▶ **Exercise task**
Update the entries below by changing "Pending Commissions" to "Unpaid Commissions" wherever it occurs, with everything else left as it is. Leave the pictures out of your answer.

▶ **Information shown**
==========
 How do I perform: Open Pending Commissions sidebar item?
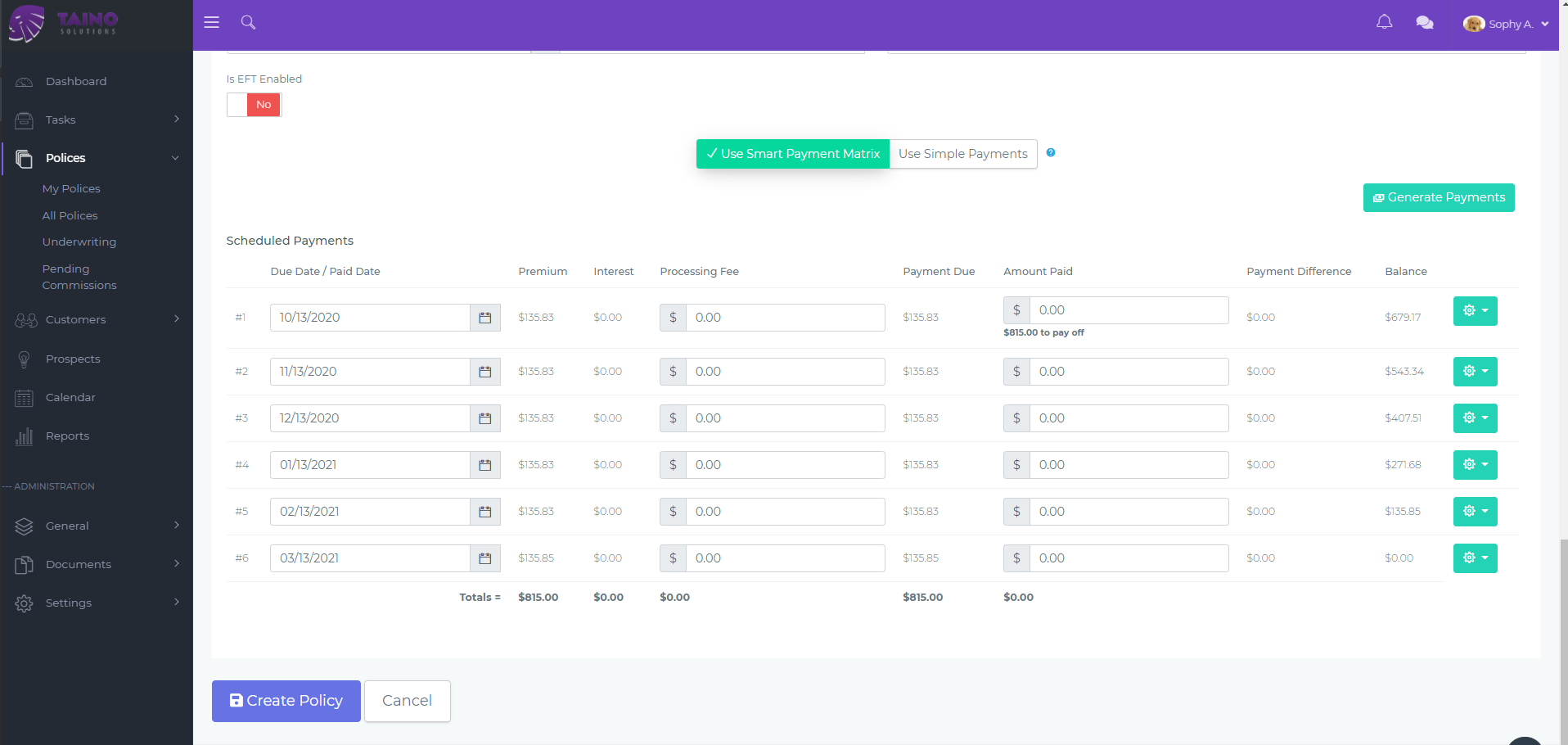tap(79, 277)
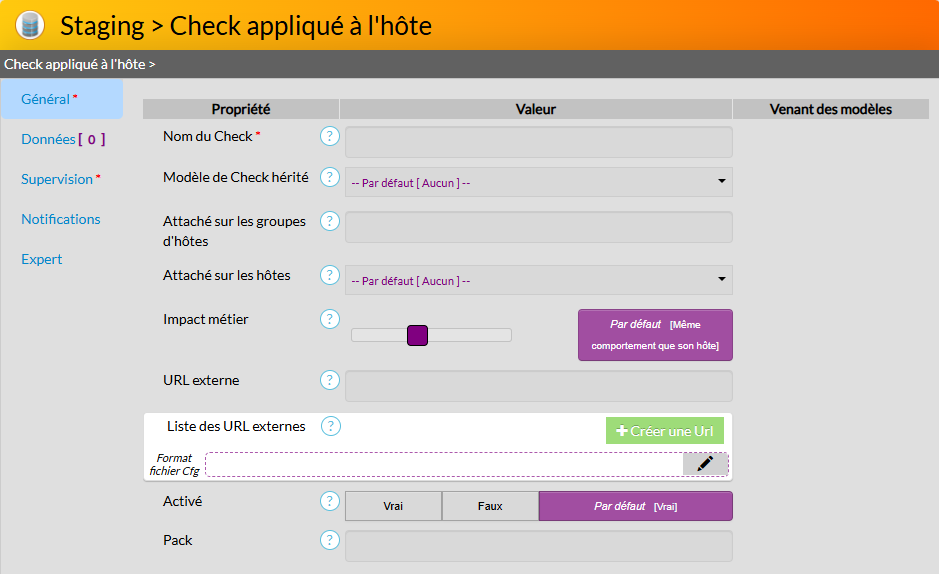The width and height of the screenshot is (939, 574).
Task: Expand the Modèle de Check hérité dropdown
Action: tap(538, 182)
==========
▶ **Task answer**
 How do I perform: Open Unpaid Commissions sidebar item?
tap(79, 277)
The width and height of the screenshot is (939, 574).
Task: Expand the Modèle de Check hérité dropdown
Action: tap(538, 182)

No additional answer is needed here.